Figure 2.

Chemokine-mediated signaling in HeLa cells. A, immunoblot analysis of CXCL13-induced phosphorylation of Akt and ERK-1/2 in HeLa cells. Serum-starved cells were treated with increasing doses of CXCL13 (10–1000 nm), 10 nm CXCL12, or vehicle for 5 min. Whole-cell lysates were analyzed by immunoblotting for the indicated proteins. Representative immunoblots from three independent experiments are shown. B, immunoblots were analyzed by densitometry. Bars represent the mean of the relative levels of pAkt-Ser⁴⁷³ or pERK-1/2 to CXCL12 treated samples. Error bars represent the S.D. Data were analyzed by two-way ANOVA followed by Tukey's multiple comparison test. C, CXCL13-instigated phosphorylation of Akt and ERK-1/2 is pertussis toxin–sensitive. HeLa cells were serum-starved and treated with or without 50 ng/ml pertussis toxin for 7 h followed by 10 nm CXCL12 or 100 nm CXCL13. Whole-cell lysates were analyzed by immunoblotting for the indicated proteins. Representative immunoblots from three independent experiments are shown. D and E, immunoblots were analyzed by densitometry. Bars represent the mean of the relative levels of pAkt-Ser⁴⁷³ (D) or pERK-1/2 (E) to CXCL12-treated samples.

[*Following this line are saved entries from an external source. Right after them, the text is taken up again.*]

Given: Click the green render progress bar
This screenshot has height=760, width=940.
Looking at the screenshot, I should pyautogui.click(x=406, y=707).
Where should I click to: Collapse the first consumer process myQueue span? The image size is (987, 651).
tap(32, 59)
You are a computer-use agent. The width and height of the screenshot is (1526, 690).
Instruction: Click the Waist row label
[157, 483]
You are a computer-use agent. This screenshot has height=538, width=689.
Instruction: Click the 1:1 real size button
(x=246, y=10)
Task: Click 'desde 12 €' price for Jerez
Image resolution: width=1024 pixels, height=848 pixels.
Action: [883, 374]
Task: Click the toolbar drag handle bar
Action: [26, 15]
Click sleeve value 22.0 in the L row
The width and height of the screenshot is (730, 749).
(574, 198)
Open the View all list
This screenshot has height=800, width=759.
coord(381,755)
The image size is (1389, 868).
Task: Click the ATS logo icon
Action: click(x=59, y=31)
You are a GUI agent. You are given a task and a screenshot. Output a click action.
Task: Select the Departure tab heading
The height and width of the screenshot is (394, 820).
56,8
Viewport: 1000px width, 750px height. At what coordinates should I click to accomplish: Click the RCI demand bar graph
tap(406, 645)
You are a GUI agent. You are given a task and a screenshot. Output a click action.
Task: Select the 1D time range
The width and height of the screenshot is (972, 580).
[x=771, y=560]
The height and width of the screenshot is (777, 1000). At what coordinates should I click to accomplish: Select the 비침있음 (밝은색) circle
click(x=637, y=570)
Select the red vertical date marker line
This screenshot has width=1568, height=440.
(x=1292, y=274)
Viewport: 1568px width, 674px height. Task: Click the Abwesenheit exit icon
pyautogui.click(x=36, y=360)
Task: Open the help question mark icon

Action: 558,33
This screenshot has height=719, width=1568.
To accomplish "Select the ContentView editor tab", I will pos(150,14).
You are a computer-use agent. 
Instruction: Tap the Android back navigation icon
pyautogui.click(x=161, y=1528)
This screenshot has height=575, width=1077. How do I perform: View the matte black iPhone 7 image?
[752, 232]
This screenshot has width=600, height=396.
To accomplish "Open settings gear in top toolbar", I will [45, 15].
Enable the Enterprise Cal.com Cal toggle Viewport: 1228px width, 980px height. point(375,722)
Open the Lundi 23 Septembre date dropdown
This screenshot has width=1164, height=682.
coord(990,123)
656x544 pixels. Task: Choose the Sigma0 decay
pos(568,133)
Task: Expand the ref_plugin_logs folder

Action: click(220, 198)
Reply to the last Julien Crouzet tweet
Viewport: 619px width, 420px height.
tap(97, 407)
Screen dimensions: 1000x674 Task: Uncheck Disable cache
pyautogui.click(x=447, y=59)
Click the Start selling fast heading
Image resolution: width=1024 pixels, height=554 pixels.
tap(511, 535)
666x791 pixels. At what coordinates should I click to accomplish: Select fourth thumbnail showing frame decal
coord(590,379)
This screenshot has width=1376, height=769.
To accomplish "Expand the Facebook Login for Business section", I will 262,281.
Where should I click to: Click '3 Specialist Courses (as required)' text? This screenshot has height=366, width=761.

Error bars represent the S.D. F, the effect of chemokines CXCL11 and CXCL10 in HeLa cells on phosphorylation of Akt or ERK-1/2. Serum-starved cells were treated with vehicle or increasing doses (10–1000 nm) of CXCL11, CXCL10, or 10 nm CXCL12 for 5 min. Whole-cell lysates were analyzed by immunoblotting for the indicated proteins. Representative immunoblots from three independent experiments are shown. Panels are separated from each other to remove irrelevant intervening bands but are from the same exposure. G, immunoblots were analyzed by densitometry. Bars represent the mean of the relative levels of pAkt-Ser⁴⁷³ to CXCL12-treated samples. Error bars represent the S.D.